The hazard is defined based on conditioning on the risk set at some time point t past baseline. We all know that messing with post-baseline stuff is not a good idea usually. It can be OK, but it does rely on assumptions - and I would argue that most of us keep forgetting this fact in TTE analyses. It is a bit like using post-baseline time-varying covariates in your analysis which makes your analyses rest on assumptions (assumptions are fine as long as you know them and know their limitations, etc.).
You are right. Sorry for any confusion (the parametric approaches above should not be affected by this…but they are heavily criticized for being parametric, usually).
Yes! I’ve been lamenting the lack of user-friendly survival models in Stan. There are a lot of potential models to add (parametric AFT and PH, flexible baseline hazard PH models, competing risks, semicompeting risks/multistate models, etc) and enough machinery shared among them that shoving it all into rstanarm seems infeasible. I wish there were a better way to borrow awesome recentering and other tricks from rstanarm without adding a new model there.
@ermeel, if you’re willing to consider non-Stan options and want an answer today, the BayesSurv_HReg function of the SemiCompRisks package implements a Bayesian Cox-like proportional hazards model with a piecewise exponential baseline hazard. (Gory details on the flexibility: it’s a time-homogenous poisson process, meaning it assumes the number of intervals for chunking the baseline hazard time scale is poisson-distributed. Then the values of the log-baseline hazard on those intervals are MVN-ICAR, which smoothes everything a bit by making intervals closer together in time have more similar baseline hazard values than intervals farther apart in time.
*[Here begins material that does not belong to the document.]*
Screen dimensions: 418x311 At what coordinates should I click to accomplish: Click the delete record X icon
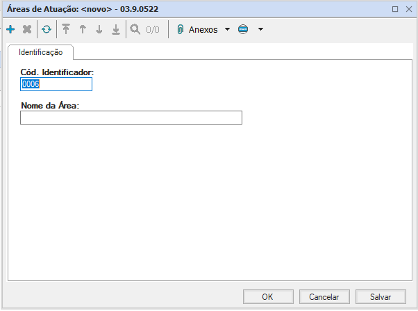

I do not think Stan could fit this model because of the discrete parameter for the number of intervals, but splines for the cumulative hazard could give similar answers.)
@wds15, are you referring to the “hazard of hazard ratios”? I see no inherent problem with using hazard models, even for causal contrasts. The problem is interpreting hazard ratios causally because they have selection bias baked in through that troublesome conditioning-on-survival in the definition. Even so, you can still use a hazard model to estimate other (causal) quantities.
Funny way of saying this! So yes, this selection bias thing is what I am concerned about. That does not defeat a causal interpretation if you get to estimate them right.
A Stan survival package would be awesome, but a major effort!
This has been on my to-do list for a while but, realistically, I probably won’t have time to do it anytime soon. brms can actually already fit some survival models, but I was hoping to have precompiled versions at some point. The functions in the survival package can be used to parse formulas and get the data prepared, and these models can be precompiled, so that all fits well with the rstanarm paradigm. Someone just needs to add it to rstanarm or copy the rstanarm strategy in a separate package. If anyone is interested in working on that we can definitely provide guidance along the way.
Until then there are a few options that don’t do exactly this but are related:
The survHE R package uses Stan (CRAN - Package survHE) but I haven’t had a chance to review it yet
Actually I would be interested to work on it (as a side project). It would be a nice way for me to give something back to the Stan community and learn more about survival models. And I’d really appreciate any guidance!
Just to add that survHE is also available as a development version from https://github.com/giabaio/survHE. The version on CRAN is OK for the purposes of solely estimating the survival parameters. There are other functions (that are specific to health economic evaluation) that have been updated slightly in the development version, though.
In fact, we’re working to expanding survHE so comments and/or suggestions more than welcome!